PROBLEM SET:
1. In the post on enforcing item uniqueness, which field joins the main form and the subform?
2. Quote the post on enforcing item uniqueness from "I have a continuous" to "(CustomerID, address, etc.).".

━━ TEXT PASSAGE

Enforcing item uniqueness

J

Jess

I have a continuous subform within a form. This continuous subform is used by
my users (CustomerID) to enter a new order (OrderID). An order is composed of
one or multiple items (ItemID). The main form and the subform are joined
trough the CustomerID field. Each record in the continuous subform represents
an ItemID for a given order (OrderID) and a given customer. The main form has
the customer info (CustomerID, address, etc.).

This subform also keeps track of every order entered by my users (OrderID).
My subform is based upon a table with multiple fields, the most important
ones previously cited: CustomerID, OrderID, ItemID.

I do not wish my users (CustomerID) to be ordering the same item (ItemID)
twice for a given Order (OrderID).

I find this not so simple. If I query the table my subform is based on in
the before_update sub, changes/additions will not be in the table: Access has
not saved them yet; I would have to access the "dirty content" of the OrderID
field text property. The fact that my subform is continuous makes it
difficult for me to access the "dirty content" (text property) of the ItemID
combobox –I have to move the focus.

How can I accomplish this? I am pretty sure that somebody has come up with a
good approach. I do not want to reinvent the wheel.

━━━━
━━ DATA PROVIDED

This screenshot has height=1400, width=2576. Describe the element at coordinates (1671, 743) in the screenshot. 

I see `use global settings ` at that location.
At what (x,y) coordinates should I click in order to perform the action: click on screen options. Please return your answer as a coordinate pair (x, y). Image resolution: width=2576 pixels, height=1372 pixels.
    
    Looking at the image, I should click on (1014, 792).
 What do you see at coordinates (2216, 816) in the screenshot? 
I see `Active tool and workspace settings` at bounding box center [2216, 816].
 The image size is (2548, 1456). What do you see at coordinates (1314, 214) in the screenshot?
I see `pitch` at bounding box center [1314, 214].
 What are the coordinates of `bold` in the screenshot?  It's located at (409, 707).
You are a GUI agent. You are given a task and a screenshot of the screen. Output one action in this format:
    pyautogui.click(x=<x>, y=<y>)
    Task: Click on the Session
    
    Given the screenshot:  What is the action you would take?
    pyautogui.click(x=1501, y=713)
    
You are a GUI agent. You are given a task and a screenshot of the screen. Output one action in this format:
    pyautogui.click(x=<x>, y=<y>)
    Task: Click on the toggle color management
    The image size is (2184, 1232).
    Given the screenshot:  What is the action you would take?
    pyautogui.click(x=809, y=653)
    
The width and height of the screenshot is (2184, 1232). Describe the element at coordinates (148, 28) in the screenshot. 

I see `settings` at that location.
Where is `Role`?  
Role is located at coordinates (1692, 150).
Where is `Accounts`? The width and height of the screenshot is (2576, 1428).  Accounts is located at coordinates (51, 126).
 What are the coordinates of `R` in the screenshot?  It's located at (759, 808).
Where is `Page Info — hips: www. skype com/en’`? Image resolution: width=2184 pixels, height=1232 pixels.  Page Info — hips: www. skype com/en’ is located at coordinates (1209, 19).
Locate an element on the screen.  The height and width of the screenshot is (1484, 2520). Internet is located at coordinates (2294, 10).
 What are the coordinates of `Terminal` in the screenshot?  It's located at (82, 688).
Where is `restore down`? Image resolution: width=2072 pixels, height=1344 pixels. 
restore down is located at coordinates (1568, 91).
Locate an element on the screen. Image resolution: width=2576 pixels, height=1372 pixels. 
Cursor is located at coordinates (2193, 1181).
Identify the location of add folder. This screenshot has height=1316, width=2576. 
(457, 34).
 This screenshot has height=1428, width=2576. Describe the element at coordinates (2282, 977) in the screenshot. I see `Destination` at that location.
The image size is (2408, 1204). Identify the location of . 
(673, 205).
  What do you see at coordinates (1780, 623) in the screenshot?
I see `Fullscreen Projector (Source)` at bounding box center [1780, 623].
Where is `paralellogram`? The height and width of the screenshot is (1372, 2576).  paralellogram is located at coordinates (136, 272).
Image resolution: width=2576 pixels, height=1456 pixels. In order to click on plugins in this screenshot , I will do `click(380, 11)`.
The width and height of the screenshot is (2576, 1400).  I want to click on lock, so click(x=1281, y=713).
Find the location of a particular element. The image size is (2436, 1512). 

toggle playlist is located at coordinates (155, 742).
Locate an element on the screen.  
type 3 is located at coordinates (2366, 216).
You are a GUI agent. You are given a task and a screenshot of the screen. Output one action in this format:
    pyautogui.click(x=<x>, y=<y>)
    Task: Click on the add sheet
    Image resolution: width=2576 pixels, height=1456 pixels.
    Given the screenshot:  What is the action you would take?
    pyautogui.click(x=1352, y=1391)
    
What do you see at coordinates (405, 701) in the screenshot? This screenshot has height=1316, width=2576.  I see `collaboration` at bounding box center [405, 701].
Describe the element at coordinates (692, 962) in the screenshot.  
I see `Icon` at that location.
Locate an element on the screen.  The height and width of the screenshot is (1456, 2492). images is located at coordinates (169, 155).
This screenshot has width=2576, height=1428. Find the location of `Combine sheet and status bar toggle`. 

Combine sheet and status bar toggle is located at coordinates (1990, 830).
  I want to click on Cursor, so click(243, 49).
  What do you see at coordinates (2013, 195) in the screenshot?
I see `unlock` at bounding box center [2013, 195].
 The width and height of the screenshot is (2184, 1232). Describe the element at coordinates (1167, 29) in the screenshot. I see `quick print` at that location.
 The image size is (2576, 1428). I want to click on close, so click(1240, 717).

━━━━

ANSWER SECTION:
1. The CustomerID field.

2.
I have a continuous subform within a form. This continuous subform is used by
my users (CustomerID) to enter a new order (OrderID). An order is composed of
one or multiple items (ItemID). The main form and the subform are joined
trough the CustomerID field. Each record in the continuous subform represents
an ItemID for a given order (OrderID) and a given customer. The main form has
the customer info (CustomerID, address, etc.).